Midcarpal joint - part II


All of the structures entering or leaving the hand have to cross the region of the wrist. Some of these will lie directly against the carpal bones, others will be separated by intervening soft tissues. The nature of the arrangement of the carpal bones, in which they form part of a fibro-osseous canal, makes the anterior aspect of the wrist an extremely important region.
The carpal bones of each row form a transverse arch with a palmar concavity(figure a). The principal structure maintaining the bones in this position is the flexor retinaculum. Consequently, it is considered by some to be an accessory ligament to the intercarpal joints. The flexor retinaculum attaches medially to the pisiform and the hook of the hamate, and laterally to the scaphoid tubercle and to both lips of the groove on the trapezium so forming a small lateral compartment separate from the rest of the canal. Passing through this lateral compartment is the tendon of flexor carpi radialis enclosed within its own synovial sheath(b). Through the larger main part of the canal pass:
  1. the tendon of flexor pollicis longus most laterally, deep in the concavity of the carpal bones;
  2. the four tendons of flexor digitorum profundus lying side-by-side directly over the capitate;
  3. the four tendons of flexor digitorum superficialis overlying those of profundus, with the tendons to the third and fourth digits anterior to those for the second and fifth; the tendons of flexors digitorum superficialis and profundus being enclosed within the same synovial sheath;
  4. the median nerve lying lateral to the superficialis tendons(b).

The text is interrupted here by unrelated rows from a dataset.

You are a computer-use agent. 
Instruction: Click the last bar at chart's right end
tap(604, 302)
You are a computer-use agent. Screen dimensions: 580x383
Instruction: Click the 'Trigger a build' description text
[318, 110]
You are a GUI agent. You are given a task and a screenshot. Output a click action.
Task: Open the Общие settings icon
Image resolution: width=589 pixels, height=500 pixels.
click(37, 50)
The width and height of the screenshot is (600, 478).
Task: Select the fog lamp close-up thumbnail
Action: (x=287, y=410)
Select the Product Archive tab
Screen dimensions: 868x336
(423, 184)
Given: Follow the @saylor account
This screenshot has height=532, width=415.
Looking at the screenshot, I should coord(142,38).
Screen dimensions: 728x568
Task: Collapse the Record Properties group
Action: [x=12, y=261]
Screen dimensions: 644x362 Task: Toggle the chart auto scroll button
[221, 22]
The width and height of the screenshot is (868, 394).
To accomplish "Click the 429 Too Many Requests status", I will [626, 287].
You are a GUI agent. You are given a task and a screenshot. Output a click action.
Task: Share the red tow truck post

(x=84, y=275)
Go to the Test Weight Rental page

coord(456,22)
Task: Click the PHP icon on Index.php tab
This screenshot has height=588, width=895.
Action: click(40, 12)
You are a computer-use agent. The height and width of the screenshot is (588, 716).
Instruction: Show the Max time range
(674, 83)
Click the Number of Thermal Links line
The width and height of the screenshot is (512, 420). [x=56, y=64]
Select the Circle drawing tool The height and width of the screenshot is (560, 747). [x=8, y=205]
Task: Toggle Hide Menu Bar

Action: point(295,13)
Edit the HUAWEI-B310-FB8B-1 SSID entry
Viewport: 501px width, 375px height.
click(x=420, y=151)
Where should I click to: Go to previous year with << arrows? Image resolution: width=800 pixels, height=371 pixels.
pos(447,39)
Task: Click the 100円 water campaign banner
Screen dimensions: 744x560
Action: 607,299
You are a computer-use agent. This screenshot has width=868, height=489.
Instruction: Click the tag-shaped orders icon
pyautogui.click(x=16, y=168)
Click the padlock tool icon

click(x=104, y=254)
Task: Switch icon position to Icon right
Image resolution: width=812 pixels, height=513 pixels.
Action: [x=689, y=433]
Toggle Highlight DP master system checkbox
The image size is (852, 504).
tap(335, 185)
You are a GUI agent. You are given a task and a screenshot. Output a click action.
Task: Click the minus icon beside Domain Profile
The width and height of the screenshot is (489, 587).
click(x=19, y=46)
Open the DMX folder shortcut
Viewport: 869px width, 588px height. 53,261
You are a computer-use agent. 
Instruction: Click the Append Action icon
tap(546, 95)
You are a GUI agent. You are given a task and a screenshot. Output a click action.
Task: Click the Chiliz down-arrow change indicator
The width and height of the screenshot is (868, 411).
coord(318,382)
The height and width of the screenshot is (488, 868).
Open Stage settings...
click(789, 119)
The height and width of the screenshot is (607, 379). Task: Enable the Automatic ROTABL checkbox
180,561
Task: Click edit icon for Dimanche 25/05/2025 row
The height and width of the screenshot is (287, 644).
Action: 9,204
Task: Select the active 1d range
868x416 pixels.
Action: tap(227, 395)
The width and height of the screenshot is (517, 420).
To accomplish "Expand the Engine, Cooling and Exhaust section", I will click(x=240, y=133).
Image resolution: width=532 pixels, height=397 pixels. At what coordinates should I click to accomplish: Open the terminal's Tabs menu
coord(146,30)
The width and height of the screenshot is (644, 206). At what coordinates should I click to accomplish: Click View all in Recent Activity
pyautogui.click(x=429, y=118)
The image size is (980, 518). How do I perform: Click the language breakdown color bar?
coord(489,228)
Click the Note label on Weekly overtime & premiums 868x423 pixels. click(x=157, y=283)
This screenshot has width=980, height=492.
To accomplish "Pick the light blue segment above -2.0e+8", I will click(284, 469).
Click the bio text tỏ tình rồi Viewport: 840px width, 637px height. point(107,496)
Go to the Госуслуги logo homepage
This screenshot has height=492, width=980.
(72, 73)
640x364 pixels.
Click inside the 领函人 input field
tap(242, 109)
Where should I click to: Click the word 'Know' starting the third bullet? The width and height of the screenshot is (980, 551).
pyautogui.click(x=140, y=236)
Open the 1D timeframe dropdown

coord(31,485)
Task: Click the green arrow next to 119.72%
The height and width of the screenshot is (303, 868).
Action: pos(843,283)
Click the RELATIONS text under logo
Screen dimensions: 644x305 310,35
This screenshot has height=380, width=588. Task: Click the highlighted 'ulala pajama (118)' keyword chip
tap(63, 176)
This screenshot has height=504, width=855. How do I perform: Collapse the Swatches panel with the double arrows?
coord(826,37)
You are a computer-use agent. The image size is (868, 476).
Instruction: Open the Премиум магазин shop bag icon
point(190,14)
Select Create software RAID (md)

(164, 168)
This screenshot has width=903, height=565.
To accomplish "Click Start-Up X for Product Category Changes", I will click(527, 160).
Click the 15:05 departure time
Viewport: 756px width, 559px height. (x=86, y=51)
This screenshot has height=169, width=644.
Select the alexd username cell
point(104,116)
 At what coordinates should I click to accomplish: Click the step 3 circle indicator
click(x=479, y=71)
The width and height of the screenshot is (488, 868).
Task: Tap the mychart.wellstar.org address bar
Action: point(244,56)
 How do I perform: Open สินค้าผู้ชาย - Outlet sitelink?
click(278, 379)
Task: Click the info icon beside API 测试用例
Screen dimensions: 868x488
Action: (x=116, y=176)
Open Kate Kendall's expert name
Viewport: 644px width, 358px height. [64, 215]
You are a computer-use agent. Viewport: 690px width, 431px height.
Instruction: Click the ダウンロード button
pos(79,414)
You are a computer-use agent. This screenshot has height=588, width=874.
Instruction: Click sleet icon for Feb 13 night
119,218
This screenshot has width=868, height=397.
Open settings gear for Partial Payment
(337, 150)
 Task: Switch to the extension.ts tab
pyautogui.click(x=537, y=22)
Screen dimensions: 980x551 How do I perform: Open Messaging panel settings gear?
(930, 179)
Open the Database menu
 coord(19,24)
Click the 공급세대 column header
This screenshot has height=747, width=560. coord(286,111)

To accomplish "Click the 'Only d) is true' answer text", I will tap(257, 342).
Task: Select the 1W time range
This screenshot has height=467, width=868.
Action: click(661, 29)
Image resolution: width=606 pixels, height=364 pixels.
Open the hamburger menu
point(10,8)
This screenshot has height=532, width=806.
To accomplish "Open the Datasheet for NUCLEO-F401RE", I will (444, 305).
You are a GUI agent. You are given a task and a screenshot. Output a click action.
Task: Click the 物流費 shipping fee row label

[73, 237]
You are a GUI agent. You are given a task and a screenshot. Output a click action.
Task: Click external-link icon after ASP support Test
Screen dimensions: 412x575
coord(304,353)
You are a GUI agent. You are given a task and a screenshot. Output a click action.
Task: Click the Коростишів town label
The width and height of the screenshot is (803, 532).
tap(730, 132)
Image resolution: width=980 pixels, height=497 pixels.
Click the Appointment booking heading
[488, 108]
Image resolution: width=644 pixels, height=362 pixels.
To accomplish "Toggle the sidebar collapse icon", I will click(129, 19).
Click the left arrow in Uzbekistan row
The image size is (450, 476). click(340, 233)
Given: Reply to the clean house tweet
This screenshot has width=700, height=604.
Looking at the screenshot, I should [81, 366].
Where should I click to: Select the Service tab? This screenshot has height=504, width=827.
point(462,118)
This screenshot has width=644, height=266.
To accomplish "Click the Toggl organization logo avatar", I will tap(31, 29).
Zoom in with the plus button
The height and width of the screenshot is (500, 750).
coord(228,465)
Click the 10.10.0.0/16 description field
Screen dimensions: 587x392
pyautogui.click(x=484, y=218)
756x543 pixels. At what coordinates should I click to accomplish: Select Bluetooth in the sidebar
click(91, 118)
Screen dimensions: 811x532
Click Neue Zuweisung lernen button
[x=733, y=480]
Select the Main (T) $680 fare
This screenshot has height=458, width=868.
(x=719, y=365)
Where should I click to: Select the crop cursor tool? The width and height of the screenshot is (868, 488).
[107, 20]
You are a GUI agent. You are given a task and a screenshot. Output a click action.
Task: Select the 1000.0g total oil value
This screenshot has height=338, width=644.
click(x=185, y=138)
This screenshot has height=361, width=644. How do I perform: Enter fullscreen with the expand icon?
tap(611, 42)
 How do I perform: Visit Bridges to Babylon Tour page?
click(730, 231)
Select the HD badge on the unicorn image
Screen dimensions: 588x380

Inflammation of the synovial sheaths within the so-called carpal tunnel may lead to compression of the median nerve, and gives rise to carpal tunnel(or median nerve) syndrome. This leads to paraesthesia and diminution of sensory acuity in the region of the median nerve’s sensory distribution, loss of power and limitation of some thumb movements, together with some wasting of the thenar eminence. Passing anterior to and blending with the flexor retinaculum is the tendon of palmaris longus. Also passing superficial to the retinaculum on the medial side is the ulnar nerve with the ulnar artery lateral to it. In addition, the palmar cutaneous branches of the median and ulnar nerves, and the superficial palmar branch of the radial artery enter the hand by crossing the retinaculum.
On the posterior aspect of the carpal bones, the extensor tendons pass into the hand. They are bound down by fibrous septa passing from the deep surface of the extensor retinaculum to ridges on the radius, ulna and capsular tissues of the joint(upper picture b).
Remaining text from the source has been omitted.